El jefe del Ejecutivo defendió la calidad y la eficacia de los servicios regionales de Salud. «Tenemos un sistema sanitario magnífico, con unos protocolos coordinados con el Gobierno de España y la Organización Mundial de la Salud. No puede haber ningún tipo de alarma ante la gripe A», dijo. Y añadió: «Desde hace años, Asturias figura en primer lugar en la apreciación de los asturianos de la calidad de la asistencia sanitaria. Esa calidad es alta por inversión en instalaciones, pero sobre todo por la atención de los profesionales. Nuestro mayor capital es el personal sanitario, que estoy seguro de que va a ejercer de nuevo su vocación de servicio».

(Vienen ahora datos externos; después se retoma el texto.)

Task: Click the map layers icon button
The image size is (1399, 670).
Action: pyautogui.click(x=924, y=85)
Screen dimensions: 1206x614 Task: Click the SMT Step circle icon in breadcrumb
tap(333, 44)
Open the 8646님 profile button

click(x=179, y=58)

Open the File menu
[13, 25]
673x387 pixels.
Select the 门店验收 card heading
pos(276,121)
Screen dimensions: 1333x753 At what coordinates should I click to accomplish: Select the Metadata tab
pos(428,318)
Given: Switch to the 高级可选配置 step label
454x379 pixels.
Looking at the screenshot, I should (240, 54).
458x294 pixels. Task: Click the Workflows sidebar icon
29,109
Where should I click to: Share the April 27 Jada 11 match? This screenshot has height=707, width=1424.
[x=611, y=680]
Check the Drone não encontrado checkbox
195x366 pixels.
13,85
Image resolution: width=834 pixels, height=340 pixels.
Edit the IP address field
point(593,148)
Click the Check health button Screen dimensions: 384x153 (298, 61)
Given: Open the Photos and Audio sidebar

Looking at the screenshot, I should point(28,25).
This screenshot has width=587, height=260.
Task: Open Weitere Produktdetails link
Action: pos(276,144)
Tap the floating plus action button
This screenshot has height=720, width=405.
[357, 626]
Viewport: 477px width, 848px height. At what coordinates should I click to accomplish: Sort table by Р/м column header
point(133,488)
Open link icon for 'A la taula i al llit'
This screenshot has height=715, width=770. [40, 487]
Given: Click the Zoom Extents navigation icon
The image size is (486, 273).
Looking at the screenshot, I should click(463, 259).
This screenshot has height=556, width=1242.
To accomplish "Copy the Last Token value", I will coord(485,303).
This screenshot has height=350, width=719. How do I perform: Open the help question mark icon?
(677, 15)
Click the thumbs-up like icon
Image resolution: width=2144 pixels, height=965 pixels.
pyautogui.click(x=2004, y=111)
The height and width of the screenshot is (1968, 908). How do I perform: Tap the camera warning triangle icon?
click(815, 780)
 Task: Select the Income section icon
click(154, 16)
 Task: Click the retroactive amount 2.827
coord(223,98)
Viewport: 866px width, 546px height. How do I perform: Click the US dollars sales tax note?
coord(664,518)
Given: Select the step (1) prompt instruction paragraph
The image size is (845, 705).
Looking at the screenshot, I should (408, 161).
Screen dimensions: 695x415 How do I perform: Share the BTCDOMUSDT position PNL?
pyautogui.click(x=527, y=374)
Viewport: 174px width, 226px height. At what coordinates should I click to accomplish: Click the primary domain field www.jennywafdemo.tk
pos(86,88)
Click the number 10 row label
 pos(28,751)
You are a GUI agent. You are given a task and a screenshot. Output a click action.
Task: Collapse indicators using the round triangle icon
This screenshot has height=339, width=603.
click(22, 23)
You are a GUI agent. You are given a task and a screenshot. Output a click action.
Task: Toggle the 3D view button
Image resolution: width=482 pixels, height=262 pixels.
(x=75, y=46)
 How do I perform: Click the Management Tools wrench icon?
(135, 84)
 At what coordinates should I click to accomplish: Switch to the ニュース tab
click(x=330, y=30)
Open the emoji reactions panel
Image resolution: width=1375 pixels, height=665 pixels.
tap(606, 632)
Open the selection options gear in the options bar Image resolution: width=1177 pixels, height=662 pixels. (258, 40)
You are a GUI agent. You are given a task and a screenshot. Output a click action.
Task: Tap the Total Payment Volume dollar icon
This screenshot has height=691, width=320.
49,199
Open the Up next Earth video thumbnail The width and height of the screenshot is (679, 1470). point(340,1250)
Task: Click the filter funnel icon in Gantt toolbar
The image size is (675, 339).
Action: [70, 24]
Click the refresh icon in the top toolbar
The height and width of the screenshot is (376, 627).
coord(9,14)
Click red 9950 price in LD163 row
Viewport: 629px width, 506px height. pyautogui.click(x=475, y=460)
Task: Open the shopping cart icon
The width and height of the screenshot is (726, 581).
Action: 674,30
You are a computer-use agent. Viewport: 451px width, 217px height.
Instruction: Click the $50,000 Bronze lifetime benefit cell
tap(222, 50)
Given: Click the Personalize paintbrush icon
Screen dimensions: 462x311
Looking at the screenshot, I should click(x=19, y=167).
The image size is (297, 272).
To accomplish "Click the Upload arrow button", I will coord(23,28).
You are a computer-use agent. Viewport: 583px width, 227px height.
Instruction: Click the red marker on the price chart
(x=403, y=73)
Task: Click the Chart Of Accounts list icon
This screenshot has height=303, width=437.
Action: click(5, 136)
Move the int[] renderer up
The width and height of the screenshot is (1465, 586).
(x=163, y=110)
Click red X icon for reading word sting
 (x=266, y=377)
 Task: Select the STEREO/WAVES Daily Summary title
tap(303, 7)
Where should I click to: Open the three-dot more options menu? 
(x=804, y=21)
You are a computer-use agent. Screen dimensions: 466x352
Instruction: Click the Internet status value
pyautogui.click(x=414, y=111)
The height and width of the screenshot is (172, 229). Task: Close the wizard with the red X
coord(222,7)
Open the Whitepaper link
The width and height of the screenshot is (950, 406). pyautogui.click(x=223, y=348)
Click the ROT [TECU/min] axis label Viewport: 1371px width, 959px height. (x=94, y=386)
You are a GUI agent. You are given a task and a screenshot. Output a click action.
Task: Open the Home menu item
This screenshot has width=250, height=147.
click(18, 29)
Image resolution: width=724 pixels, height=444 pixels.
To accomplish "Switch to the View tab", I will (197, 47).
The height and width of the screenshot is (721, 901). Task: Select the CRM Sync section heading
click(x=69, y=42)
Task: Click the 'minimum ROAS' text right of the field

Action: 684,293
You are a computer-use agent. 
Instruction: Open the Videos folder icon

El SIMPA (Sindicato Médico Profesional de Asturias), por su parte, calificó como «comprensible» la actitud de sus colegas. «La atención primaria está muy quemada. Esto quedará en una amenaza, una advertencia para que el consejero de Salud, José Ramón Quirós, deje de tratar a la sanidad asturiana como lo hace», opinó el secretario general, José Luis Sánchez Barbero, quien acto seguido agregó: «El médico va a estar donde se le necesite, así ha sido incluso en las huelgas más duras». Para Sánchez Barbero, es Quirós quien ha desencadenado el problema. «No se puede desacreditar a los profesionales como él lo ha estado haciendo desde que asumió el cargo».
José Manuel Martín, responsable de atención primaria del SIMPA, afirmó que los médicos «están en su derecho de coger la baja» cuando la necesiten, pero añadió que, «si se produce una epidemia de gripe A, no hace falta que nadie les exija un sobreesfuerzo: los médicos lo van a hacer sin que se lo pida nadie».
Desde la Consejería de Salud declinaron hacer valoraciones sobre la amenaza de la plataforma.